Now, I will do the same model building procedure as last time. There are three classes of features: metadata about the language within the tweets (i.e. average number of words per tweet), metadata about the tweets (i.e. average number of replies per tweet), and a tfidf vectorizer built using the words as tokens treating all of the tweets about a candidate concatenated together as a document (i.e. tfidf score of the word "congressman").
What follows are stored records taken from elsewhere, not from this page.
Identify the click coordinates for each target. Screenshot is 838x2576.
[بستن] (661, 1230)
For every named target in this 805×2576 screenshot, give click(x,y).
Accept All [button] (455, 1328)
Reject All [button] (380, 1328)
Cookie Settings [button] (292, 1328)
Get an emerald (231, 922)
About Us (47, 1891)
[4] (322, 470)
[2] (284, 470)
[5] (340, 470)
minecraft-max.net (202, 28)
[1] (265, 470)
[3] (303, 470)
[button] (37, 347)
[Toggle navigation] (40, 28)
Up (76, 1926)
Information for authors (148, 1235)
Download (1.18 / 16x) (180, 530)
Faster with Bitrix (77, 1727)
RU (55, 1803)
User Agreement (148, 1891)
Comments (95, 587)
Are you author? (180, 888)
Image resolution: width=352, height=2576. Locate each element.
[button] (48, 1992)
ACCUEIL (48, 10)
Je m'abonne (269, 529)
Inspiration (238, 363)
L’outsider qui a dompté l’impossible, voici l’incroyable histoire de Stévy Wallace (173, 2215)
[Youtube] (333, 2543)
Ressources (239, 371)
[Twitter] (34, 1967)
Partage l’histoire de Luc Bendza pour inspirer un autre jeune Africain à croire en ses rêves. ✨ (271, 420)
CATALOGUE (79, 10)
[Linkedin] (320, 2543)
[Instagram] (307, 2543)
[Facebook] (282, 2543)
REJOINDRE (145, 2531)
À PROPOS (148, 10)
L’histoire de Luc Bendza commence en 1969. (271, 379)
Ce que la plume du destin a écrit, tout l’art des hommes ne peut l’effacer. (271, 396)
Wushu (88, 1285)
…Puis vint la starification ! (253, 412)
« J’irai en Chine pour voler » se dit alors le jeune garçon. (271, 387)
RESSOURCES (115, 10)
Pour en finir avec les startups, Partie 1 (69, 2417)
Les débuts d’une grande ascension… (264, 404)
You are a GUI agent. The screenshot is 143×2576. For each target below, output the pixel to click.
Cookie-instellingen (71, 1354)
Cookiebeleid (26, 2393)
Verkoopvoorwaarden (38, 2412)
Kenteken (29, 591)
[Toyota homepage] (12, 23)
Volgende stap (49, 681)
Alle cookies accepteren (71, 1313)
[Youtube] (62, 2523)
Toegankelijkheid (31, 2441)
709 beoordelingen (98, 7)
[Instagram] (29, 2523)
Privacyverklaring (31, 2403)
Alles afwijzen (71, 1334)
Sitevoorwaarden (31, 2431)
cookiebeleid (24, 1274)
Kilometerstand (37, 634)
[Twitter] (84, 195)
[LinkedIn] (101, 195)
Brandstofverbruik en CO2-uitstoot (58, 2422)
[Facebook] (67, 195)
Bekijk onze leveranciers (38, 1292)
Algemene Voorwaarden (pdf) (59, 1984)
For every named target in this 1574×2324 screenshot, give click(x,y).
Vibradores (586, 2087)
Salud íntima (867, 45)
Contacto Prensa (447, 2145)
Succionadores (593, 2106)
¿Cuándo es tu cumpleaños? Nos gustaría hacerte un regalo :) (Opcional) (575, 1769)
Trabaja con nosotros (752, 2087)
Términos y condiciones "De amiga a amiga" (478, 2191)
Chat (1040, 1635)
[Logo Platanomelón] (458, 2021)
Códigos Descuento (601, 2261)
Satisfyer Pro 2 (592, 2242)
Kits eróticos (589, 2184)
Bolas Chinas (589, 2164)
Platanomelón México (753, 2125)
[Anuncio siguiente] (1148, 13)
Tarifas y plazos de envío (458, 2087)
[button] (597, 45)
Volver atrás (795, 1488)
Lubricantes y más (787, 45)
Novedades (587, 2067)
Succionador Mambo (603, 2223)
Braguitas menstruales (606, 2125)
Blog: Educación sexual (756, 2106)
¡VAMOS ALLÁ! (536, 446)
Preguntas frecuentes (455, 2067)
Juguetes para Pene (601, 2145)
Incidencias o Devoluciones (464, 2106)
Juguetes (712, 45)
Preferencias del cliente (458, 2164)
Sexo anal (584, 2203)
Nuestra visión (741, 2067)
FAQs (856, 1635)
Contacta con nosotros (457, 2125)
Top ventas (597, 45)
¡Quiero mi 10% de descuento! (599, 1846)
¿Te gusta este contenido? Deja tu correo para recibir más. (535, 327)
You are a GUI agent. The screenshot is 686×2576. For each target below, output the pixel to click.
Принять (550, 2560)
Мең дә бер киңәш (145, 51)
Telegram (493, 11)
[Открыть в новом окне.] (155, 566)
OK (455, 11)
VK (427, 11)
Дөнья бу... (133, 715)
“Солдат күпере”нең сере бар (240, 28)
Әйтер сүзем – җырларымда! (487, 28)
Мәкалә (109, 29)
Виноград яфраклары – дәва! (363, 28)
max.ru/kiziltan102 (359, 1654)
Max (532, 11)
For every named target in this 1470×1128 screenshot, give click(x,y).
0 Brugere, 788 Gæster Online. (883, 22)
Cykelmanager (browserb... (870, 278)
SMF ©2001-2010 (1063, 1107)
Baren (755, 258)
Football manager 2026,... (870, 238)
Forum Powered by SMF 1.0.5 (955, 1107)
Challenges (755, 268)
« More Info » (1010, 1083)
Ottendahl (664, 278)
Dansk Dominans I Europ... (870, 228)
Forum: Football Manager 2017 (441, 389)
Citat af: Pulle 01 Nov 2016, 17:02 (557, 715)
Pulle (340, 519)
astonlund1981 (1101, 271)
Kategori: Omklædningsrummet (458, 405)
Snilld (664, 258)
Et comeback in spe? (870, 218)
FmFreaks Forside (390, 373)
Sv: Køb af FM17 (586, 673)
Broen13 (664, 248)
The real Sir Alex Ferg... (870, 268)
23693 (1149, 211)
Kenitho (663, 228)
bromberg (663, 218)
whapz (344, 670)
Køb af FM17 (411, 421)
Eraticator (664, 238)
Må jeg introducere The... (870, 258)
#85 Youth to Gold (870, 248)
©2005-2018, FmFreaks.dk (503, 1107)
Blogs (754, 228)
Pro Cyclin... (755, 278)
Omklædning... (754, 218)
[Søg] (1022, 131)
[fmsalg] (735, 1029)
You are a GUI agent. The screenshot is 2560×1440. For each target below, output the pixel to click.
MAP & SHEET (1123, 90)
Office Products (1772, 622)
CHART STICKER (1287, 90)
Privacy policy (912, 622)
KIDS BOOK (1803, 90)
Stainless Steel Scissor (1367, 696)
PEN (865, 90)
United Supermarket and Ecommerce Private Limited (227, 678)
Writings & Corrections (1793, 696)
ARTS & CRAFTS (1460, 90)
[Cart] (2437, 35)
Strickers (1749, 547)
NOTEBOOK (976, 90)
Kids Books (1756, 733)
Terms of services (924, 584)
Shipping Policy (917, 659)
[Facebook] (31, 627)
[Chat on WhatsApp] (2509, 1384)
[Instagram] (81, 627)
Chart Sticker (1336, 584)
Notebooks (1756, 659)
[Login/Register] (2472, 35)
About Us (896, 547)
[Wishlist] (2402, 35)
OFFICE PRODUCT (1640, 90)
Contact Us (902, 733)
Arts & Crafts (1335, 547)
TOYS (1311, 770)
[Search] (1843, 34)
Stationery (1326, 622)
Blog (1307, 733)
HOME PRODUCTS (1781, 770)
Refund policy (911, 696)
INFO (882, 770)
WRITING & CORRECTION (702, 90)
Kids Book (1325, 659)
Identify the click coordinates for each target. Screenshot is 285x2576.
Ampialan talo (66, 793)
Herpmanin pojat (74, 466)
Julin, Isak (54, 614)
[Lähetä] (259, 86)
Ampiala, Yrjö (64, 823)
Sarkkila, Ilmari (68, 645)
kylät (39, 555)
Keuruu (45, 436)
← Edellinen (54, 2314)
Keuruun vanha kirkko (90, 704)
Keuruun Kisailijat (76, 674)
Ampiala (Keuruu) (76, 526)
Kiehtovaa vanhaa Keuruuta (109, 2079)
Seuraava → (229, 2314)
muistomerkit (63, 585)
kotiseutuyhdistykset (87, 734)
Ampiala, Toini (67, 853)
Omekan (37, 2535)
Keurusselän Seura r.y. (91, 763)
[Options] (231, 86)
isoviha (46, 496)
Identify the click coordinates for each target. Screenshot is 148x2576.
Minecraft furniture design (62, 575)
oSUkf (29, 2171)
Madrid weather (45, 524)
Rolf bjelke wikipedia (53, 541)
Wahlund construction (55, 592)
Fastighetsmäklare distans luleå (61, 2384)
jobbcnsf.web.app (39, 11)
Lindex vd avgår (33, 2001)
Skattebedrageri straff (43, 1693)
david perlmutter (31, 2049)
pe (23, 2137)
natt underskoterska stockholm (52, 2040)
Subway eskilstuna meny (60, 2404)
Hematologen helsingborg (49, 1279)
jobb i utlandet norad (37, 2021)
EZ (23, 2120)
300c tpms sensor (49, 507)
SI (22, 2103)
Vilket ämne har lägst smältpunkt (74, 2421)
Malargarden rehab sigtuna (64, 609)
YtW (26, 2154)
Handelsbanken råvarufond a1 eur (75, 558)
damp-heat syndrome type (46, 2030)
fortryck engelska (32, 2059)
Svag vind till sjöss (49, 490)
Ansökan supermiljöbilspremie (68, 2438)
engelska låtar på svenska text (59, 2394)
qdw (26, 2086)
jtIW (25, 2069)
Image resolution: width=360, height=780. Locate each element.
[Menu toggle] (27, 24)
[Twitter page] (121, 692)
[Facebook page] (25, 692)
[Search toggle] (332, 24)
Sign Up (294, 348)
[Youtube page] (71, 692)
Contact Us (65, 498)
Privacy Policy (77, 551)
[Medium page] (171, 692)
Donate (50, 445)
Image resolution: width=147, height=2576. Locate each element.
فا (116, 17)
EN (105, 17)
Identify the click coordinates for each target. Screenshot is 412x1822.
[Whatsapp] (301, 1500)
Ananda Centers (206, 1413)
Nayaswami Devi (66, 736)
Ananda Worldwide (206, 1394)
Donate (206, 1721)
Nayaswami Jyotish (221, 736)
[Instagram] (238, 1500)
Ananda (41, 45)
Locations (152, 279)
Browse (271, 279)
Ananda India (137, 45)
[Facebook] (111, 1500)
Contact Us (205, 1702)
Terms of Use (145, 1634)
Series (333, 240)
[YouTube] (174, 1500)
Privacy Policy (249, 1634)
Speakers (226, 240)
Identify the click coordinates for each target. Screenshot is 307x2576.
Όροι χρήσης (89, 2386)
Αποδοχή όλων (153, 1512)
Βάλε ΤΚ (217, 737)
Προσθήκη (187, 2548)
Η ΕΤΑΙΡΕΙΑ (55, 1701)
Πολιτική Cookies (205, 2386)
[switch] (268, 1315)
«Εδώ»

The model is an XGBoost classifier.

In [16]:
from sklearn.feature_extraction.text import TfidfVectorizer
from sklearn.feature_extraction.stop_words import ENGLISH_STOP_WORDS
from sklearn.pipeline import Pipeline, FeatureUnion
from sklearn.base import BaseEstimator, TransformerMixin
from xgboost import XGBClassifier
from sklearn.model_selection import StratifiedKFold
In [17]:
## This is useful for selecting a subset of features in the middle of a Pipeline
class ItemSelector(BaseEstimator, TransformerMixin):
    def __init__(self, keys, ndim):
        self.keys = keys
        self.ndim = ndim
    
    def fit(self, x, y=None):
        return self
    
    def transform(self, data_dict):
        res = data_dict[self.keys]
        return res

## Making some features about the text itself
class TweetTextMetadata(BaseEstimator, TransformerMixin):
    def __init__(self):
        pass
    
    def fit(self, x, y=None):
        return self
    
    def transform(self, docs):
        ave_words_per_tweet = [sum(len(tweet.split(' '))
                                   for tweet in tweets)\
                               /len(tweets) 
                               if len(tweets) else 0
                               for tweets in docs]
        total_number_words = [sum(len(tweet.split(' '))
                                  for tweet in tweets)
                              for tweets in docs]
        ave_word_len = [sum(len(word) for tweet in tweets 
                            for word in tweet.split(' '))/\
                        sum(1 for tweet in tweets
                            for word in tweet.split(' '))
                        if len(tweets) else 0 for tweets in docs]
        total_periods = [sum(tweet.count('.')
                             for tweet in tweets)
                         for tweets in docs]
        total_q_marks = [sum(tweet.count('?')
                             for tweet in tweets)
                         for tweets in docs]
        return np.column_stack([value 
                                for key,value in locals().items()
                                if isinstance(value,list)])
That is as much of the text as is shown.